If your default shell is csh or tcsh, add the following to your .cshrc or .tcshrc:

#PVM environment variables 
setenv PVM_ROOT /usr/share/pvm3 
setenv PVM_RSH /usr/bin/ssh 
setenv XPVM_ROOT /usr/share/pvm3/xpvm 

Now log out and log in again so that your current shell session has these variables correctly set.

It's time to test the installation by starting pvm on our master node and adding a compute node on a remote system. The sidebar shows this procedure. Before attempting this recall that you must be able to remotely login to the compute node without a password using ssh as discussed in last month's article. If you missed this column, don't panic -- a few minutes with Google and the web should find you online HOWTO resources on how to set up ssh so you can login without a password -- it is frequently discussed on a number of archived lists and at least one web document is devoted to this alone.

Sidebar One: Example PVM Start-Up

Start up an xterm or other terminal window and enter (changing the names to match those of your network):

pvm> add lilith
add lilith
1 successful
       HOST     DTID
     lilith    80000
pvm> conf
2 hosts, 1 data format
            HOST   DTID   ARCH     SPEED     DSIG
         lucifer  40000 LINUXI386  1000  0x00408841
          lilith  80000 LINUXI386  1000  0x00408841 

If you were able to reproduce something similar to the sidebar, you have a virtual supercomputer running with two nodes, lucifer (the head node) and lilith! We could add more nodes this way (and you should feel free to do so and otherwise experiment). If you read the pvm documentation (available online at the URL's given in the Resources sidebar well as the pvm man pages that accompanied your distribution) you can easily learn to add a whole list of hosts at once by putting their names in a hostfile and running pvm hostfile. There still other, and better, ways to add a lot of nodes all at once, but this is enough to get us started.

Before we move on, we should learn one more thing about pvm: how to quit. There are actually two ways to exit the console. The "quit" command exits the console but leaves pvm running on all the nodes. In this way, you can start pvm, build a cluster, and exit the console monitor, run tasks, play games, logout and go home, come back the next day and crank up the pvm console, and there is your cluster, still configured or still working. Try it -- quit from pvm and then start it up again. When you type conf at the prompt, you should see your cluster still there.
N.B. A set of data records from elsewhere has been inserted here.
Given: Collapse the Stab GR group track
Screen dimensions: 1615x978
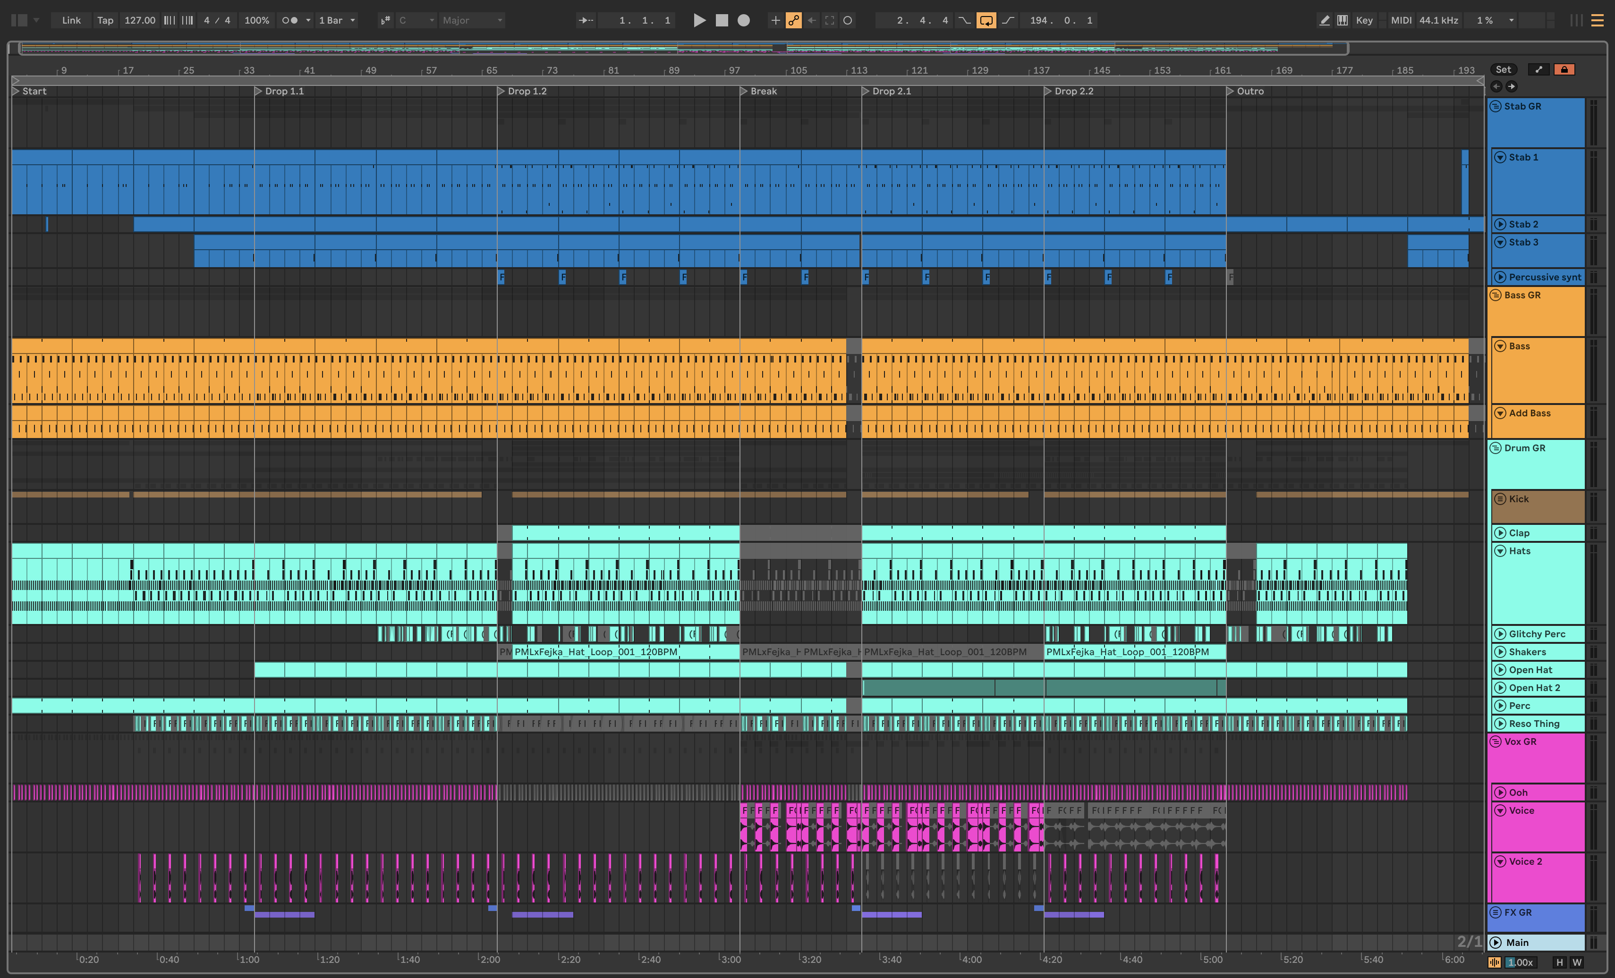Looking at the screenshot, I should (1496, 106).
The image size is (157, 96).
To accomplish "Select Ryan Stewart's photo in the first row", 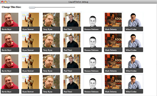I will point(31,20).
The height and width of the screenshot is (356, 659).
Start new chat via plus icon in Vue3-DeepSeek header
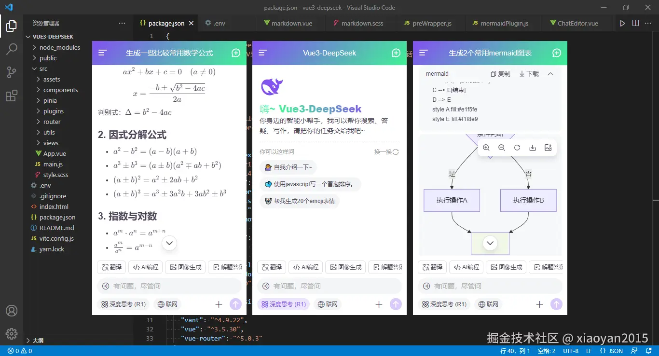tap(396, 53)
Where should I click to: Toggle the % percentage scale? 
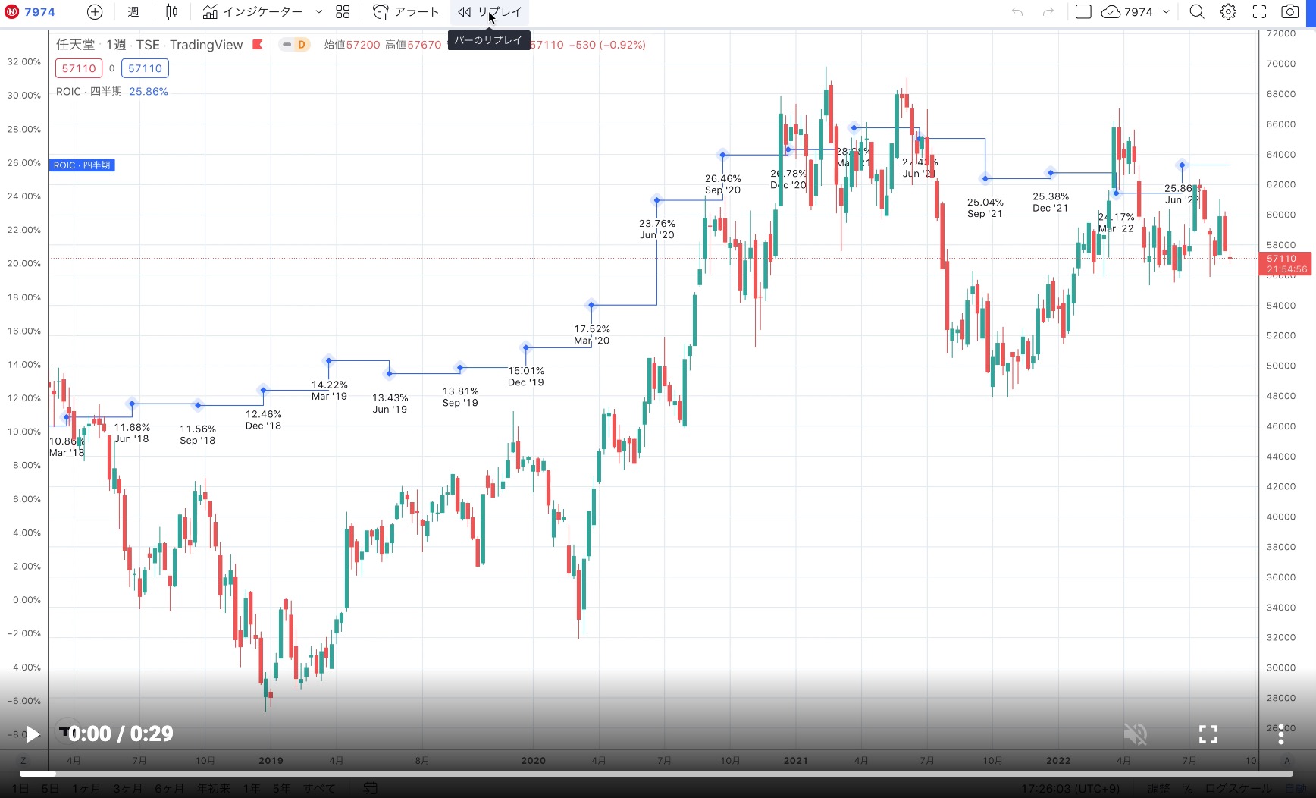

On the other hand, the "halt" command stops pvm and all the pvmds on all the nodes! It destroys your virtual cluster completely. This type of exit is important to be able to do as well. PVM creates lock files on all the nodes in a cluster that prevents their use by any other people running PVM, including you (you can't start pvm twice, or start pvm on a node and see or start a different cluster). The halt command SHOULD remove all of those lock files and trace files and restore a node to the state where a new PVM cluster can be built, possibly by another user.